» Task to complete
Nothing but the line holding "Given: Click tag icon in Health Insurance row" and the lines after it, through the end of the records, should be set down, each exactly as it is.

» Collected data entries
= = = =

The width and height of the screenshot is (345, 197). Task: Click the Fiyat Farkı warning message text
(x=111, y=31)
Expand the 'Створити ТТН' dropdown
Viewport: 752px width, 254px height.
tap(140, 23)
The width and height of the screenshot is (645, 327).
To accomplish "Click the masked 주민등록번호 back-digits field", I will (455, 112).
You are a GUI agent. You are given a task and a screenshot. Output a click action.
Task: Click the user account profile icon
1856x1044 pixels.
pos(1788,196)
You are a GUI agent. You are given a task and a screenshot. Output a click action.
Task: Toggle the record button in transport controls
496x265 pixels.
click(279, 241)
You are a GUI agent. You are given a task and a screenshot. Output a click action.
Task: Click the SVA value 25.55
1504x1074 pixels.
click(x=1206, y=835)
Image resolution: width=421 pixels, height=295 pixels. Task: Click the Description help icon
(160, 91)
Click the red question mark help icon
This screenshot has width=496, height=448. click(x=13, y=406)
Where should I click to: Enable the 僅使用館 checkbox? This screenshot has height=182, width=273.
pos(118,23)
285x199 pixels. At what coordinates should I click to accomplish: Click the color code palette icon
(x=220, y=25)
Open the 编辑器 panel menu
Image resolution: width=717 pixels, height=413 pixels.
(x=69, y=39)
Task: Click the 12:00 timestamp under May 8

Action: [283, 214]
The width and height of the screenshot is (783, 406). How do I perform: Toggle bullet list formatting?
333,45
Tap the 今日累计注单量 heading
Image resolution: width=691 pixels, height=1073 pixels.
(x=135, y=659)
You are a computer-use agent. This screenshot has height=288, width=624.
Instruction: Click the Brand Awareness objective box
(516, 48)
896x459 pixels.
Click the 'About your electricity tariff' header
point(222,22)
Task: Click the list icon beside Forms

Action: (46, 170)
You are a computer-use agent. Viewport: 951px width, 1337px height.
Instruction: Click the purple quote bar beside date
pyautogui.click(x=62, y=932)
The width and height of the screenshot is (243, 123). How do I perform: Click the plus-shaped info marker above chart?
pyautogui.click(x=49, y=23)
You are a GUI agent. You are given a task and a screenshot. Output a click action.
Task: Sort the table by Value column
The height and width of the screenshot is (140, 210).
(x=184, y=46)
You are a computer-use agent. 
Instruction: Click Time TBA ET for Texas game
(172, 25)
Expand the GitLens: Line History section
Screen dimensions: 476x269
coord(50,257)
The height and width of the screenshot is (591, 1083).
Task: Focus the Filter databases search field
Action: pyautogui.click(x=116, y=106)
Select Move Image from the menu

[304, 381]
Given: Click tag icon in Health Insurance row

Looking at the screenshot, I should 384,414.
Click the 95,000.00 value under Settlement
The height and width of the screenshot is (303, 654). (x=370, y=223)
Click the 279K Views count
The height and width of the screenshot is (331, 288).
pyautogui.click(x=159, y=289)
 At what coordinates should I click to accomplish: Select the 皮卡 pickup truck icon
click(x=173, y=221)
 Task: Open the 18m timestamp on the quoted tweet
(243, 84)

= = = =

» The completed task
Given: Click tag icon in Health Insurance row

Looking at the screenshot, I should 384,414.
Click the 95,000.00 value under Settlement
The height and width of the screenshot is (303, 654). (x=370, y=223)
Click the 279K Views count
The height and width of the screenshot is (331, 288).
pyautogui.click(x=159, y=289)
 At what coordinates should I click to accomplish: Select the 皮卡 pickup truck icon
click(x=173, y=221)
 Task: Open the 18m timestamp on the quoted tweet
(243, 84)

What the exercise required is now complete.